Why would someone select "quad" trees in particular, instead of binary splitting at each level (in alternating dimensions; something like a K-D tree)? I.e., what are the tradeoffs? The article briefly mentions K-D trees at the very end, but doesn't elaborate on differences:

> The quadtree is the two-dimensional case of a broader family of space-partitioning data structures. Octrees extend the same idea to three dimensions (splitting cubes into eight children), KD-trees use alternating axis-aligned splits (splitting along x, then y, then x again), and R-trees group nearby objects into bounding rectangles. Each variant makes different tradeoffs between construction time, query speed, and update cost.

Finally, I'll add: the presentation is very high quality and served as a great introduction of the concept.


Replies

bennettnate5yesterday at 5:22 PM

Not commenting on the quad tree specifically but I know a lot of reasoning that goes into non-binary tree structures comes down to performance gains from exploiting cache entry size.
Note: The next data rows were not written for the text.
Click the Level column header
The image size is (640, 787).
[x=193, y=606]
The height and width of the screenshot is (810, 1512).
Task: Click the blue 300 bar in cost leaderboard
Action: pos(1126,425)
When each node lookup in the tree is going to trigger an 64-byte load from L1, it's often much better performance to have your tree have 4 or 8 pointers to children in that cache entry rather than two if it means you do on average half or quarter as many traversals.

noctuneyesterday at 5:39 PM

KD-trees select their splits according to the contained points. That tends to make them better for static sets of points, but updates become expensive. Quadtrees are often used in e.g. physics engines.